Noam Gershoni, de 29 anos, foi piloto de helicóptero de combate durante a segunda guerra do Líbano. Em uma colisão de helicópteros da própria força aérea israelense, acidentou-se gravemente e teve fraturas em grande parte de seu corpo. Depois de um longo período nos hospitais, Noam passou a frequentar um centro de reabilitação para soldados e casualmente deparou-se com uma quadra de tênis. O resultado? Medalha de ouro para Israel no tênis em cadeira de rodas individual e medalha de bronze na categoria de duplas, ao lado de seu companheiro Sharga Wainberg, nos jogos paralímpicos de 2012.
Após os jogos paralímpicos, Gershoni decidiu que o tênis seria apenas o seu hobby, e agora pratica o esporte apenas por lazer.
Doron Shaziri tem 47 anos e chegou ao Tiro esportivo de uma forma nada convencional. Ele servia o exército como atirador de elite em 1987 quando, durante uma operação, pisou numa mina e acabou tendo uma das pernas amputadas. A partir daquele momento, passou a dedicar sua vida a duas causas: o tiro esportivo e a “comodidade” de outros portadores de deficiência, importando e fabricando novas e diferenciadas cadeiras de rodas.

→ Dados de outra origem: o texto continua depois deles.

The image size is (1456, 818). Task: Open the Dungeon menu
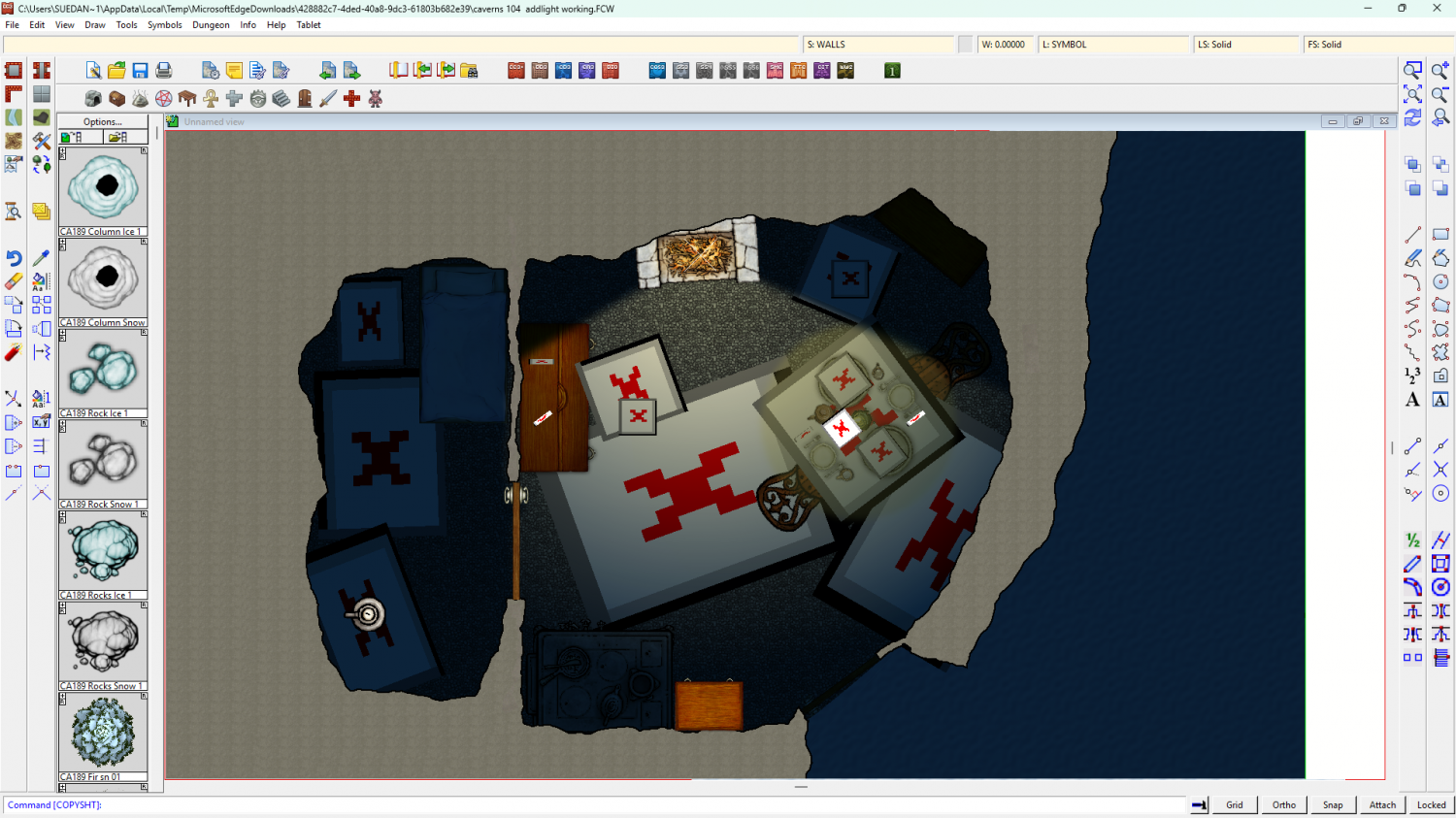pyautogui.click(x=211, y=25)

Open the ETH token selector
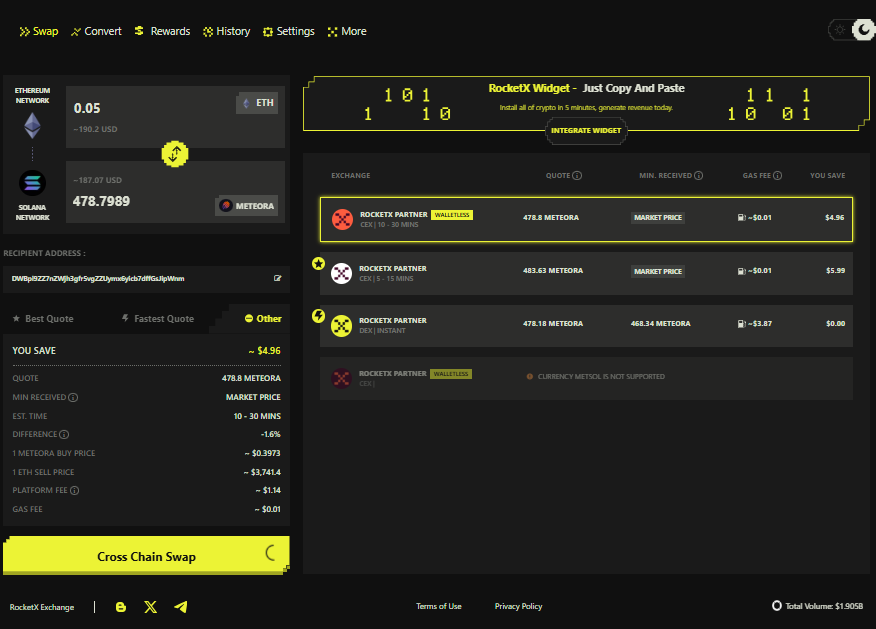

Shaziri tem na carreira uma enorme quantidade de conquistas. Além de ser o atual campeão europeu da categoria, conquistou nada menos que seis medalhas paralímpicas, sendo três de prata e três de bronze. Ele treina no Beit haLochem (Casa do Combatente), filiada à Nechei Tzahal.
Assim como nos Jogos Olímpicos, a maioria dos países do mundo está também representada nos jogos paralímpicos, então o que há de tão especial? O que nos diferencia de todos os outros? A resposta para estas perguntas é uma mescla inseparável de orgulho, tristeza e esperança. Uma grande parte dos atletas paralímpicos israelenses são oriundos de guerras. São pessoas que dedicaram suas vidas à manutenção do país e sofreram graves ferimentos, mas encontraram no esporte uma excelente razão para seguir lutando.
Israel pode, sem sombra de dúvidas, se orgulhar pelo suporte, pelas condições e pelo investimento que faz com seus para-atletas, mas a esperança de medalhas nas Paralimpíadas do Rio de Janeiro, no ano que vem, certamente se confunde com o sonho de que, daqui a cinco anos, nos jogos do Japão, tenhamos bem menos para-atletas como Noam e Doron.
Medalhas de Israel desde as Paralimpíadas de 1992: Ano Ouro Total 1992 2 13 1996 0 9 2000 3 6 2004 4 13 2008 0 6 2012 1 8
Bernardo Kopstein Schanz é formado em Educação Física pela faculdade Seminar HaKibutzim de Tel Aviv. Atualmente é gerente de produtos na start-up israelense 90min.com. No Brasil, foi membro do Habonim Dror, onde ocupou cargos de liderança no movimento juvenil em Porto Alegre.